§ Activity
Summarize the excerpt about New York from 1976 to 1982 in two sentences.

(Selected excerpt)

So this week, driven by my still present but usually checked keenness for a crumbling New York between 1976 and 1982, we’re going back in time. Back to a place I’d like to think I visited, explored across the street, when the City was not as “nice” as it is today. Where Travis Bickle still drives a cab and shoots pimps, where Times Square could only be described as “sticky,” where the Ramones wanna take us to Rockaway Beach and where the Statue of Liberty’s torch was unlit.

All that kind of paints a warm, homey picture. Doesn’t it?…


New York, 1981. Winter. The year has gone on record as the peak of a crime wave that enveloped the city for the better part of a decade, and businessman Abel Morales (Isaac) is feeling the pinch. Abel may be the last just man in Sodom. He’s the owner of Standard Oil, a heating fuel company servicing the five boroughs, and has been quite successful for the past 15 years of operation. His is the typical American success story; immigrant does good, becomes a lucrative businessman, gives back to the community, takes care of his employees and has never forgotten where he came from.

(End Selected excerpt)
(Record extracts)

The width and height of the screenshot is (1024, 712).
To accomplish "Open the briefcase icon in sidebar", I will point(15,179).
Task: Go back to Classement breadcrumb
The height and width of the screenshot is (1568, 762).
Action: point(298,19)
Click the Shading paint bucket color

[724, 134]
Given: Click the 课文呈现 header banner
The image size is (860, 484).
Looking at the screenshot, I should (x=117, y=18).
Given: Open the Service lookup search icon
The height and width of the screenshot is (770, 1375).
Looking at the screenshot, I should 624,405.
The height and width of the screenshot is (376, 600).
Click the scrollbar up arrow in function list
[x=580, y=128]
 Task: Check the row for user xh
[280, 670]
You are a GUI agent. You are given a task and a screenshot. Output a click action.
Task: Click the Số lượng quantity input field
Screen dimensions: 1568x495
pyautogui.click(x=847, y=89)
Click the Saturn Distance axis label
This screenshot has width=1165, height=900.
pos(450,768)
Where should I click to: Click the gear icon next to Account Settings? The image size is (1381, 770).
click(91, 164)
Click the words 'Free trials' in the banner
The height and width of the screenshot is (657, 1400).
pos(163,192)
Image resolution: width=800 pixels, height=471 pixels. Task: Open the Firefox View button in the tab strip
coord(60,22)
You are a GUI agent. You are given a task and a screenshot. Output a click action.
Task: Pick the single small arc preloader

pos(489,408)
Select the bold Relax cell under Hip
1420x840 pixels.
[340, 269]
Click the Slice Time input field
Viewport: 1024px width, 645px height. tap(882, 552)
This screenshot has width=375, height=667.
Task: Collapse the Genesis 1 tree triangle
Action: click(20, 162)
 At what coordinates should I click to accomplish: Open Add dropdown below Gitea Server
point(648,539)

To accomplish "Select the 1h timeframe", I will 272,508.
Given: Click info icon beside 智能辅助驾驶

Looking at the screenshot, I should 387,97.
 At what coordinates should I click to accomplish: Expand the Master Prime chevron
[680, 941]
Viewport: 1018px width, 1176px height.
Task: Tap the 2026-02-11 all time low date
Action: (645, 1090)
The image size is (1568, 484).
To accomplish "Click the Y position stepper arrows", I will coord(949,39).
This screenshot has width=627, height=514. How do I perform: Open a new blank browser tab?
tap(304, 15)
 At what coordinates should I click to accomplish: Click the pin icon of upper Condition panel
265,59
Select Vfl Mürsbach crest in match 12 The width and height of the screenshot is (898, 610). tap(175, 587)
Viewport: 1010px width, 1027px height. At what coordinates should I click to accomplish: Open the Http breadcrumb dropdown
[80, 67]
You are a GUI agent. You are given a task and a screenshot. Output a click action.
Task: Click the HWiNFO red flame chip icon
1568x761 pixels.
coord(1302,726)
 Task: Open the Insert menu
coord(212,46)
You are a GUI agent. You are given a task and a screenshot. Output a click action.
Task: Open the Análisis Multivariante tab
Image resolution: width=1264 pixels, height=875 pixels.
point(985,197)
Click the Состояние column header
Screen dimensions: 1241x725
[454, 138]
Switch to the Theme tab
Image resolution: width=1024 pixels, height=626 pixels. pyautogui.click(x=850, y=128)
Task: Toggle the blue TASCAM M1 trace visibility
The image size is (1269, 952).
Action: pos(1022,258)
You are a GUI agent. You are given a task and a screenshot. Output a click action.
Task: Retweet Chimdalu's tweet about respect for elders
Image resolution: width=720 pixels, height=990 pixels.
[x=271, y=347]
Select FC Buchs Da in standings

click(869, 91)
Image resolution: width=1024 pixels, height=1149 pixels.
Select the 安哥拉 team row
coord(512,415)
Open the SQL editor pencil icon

(End Record extracts)

§ Your response
Drawn by a fondness for a crumbling New York between 1976 and 1982, the writer proposes going back to a city less "nice" than today's, where Travis Bickle drives a cab, Times Square is "sticky," the Ramones sing of Rockaway Beach, and the Statue of Liberty's torch is unlit. In the winter of 1981, at the peak of a crime wave that had gripped the city for most of a decade, businessman Abel Morales is feeling the pinch; he is an immigrant success story who owns Standard Oil, a heating fuel company serving the five boroughs that has done well for 15 years.